Most mammals, like dogs, horses, and mice, rely predominantly on their sense of smell. Their eyes, often positioned on the sides of their heads, grant a wide field of vision but at the cost of precise depth perception and poor sight at a distance.
Predators generally have more forward-facing eyes, but unlike even these animals, humans, apes, and monkeys exhibit a peculiar trait: truly forward-facing eyes, with a large area of visual overlap, offering enhanced visual acuity. In fact, humans have some of the best vision in the animal kingdom, which may partly explain why we’re such a successful species.
A 2018 study that compared visual acuity for roughly 600 species of insects, birds, mammals, fish, and other animals found human vision to be an outlier. Human eyesight is roughly 7 times sharper than a cat’s, 40 to 60 times sharper than a rat’s or a goldfish’s, and hundreds of times sharper than a fly or a mosquito’s vision.

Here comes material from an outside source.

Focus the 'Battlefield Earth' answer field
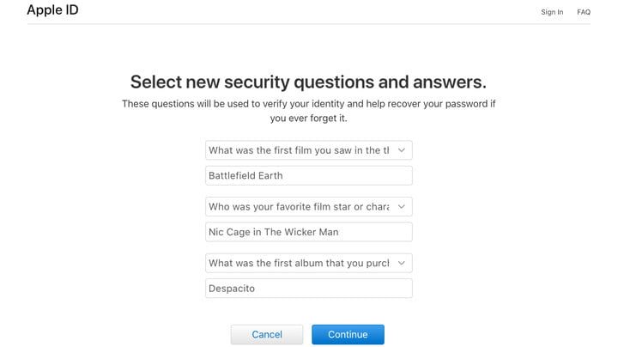This screenshot has height=347, width=618. (x=309, y=176)

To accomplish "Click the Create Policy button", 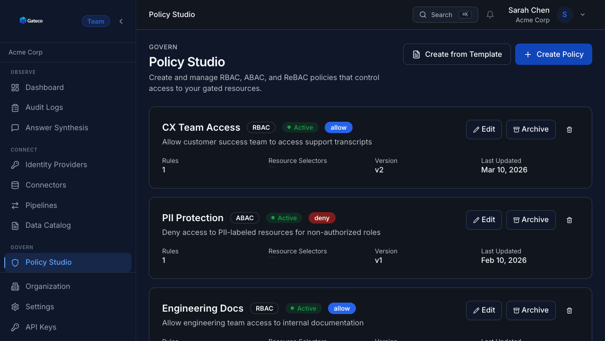I will pyautogui.click(x=553, y=54).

That’s not all. Humans one up most other mammals in color vision too. The human eye can see millions of colors, a much wider color palette than dogs, for instance. According to a new study, this trait is owed to specialized eye cells whose development is directed by retinoic acid, a derivative of vitamin A. This finding contradicts the long-held belief that thyroid hormones control this process.
The Role of Vitamin A and Retinoic Acid in Human Color Vision
Old World monkeys and apes, including humans, have evolved trichromacy: the ability to perceive red, green, and blue colors. These independent color channels are derived from three distinct types of cone cells in the eyes. In contrast, dogs have only two color channels for blue and yellow, making them red-green color blind (but not entirely color blind; that’s a myth).
This trait arose from a gene duplication event, resulting in three distinct genes, each coding for a photoreceptor sensitive to different light wavelengths: blue (short wavelengths), green (medium wavelengths), and red (long wavelengths). The genetic code that instructs the retina to make these color-sensing cells was thought to be mediated by certain hormones produced in the thyroid. Not so, says Robert Johnston, an associate professor of biology at Johns Hopkins University.
Johnston and colleagues grew human retinas in a petri dish. They discovered that the levels of retinoic acid during early development are crucial for the development and differentiation of cone cells. High levels lead to a predominance of green cones, while lower levels result in more red cones.
“These retinal organoids allowed us for the first time to study this very human-specific trait,” Johnston said in a press release. “It’s a huge question about what makes us human, what makes us different.”
Additionally, the researchers mapped the red and green cone ratios in 700 adult human retinas, revealing surprising variations that do not affect visual acuity. In other words, people with normal vision will see colors slightly different from each other. If the same ratios were to apply to the cells that determine the length of a human arm, we’d see “amazingly different” arm lengths, Johnston said.
This research opens up new possibilities for understanding human vision, as well as color blindness, age-related vision loss, and other health conditions affecting vision.
“The future hope is to help people with these vision problems,” Johnston said. “It’s going to be a little while before that happens, but just knowing that we can make these different cell types is very, very promising.”
The findings appeared in the journal PLOS Biology.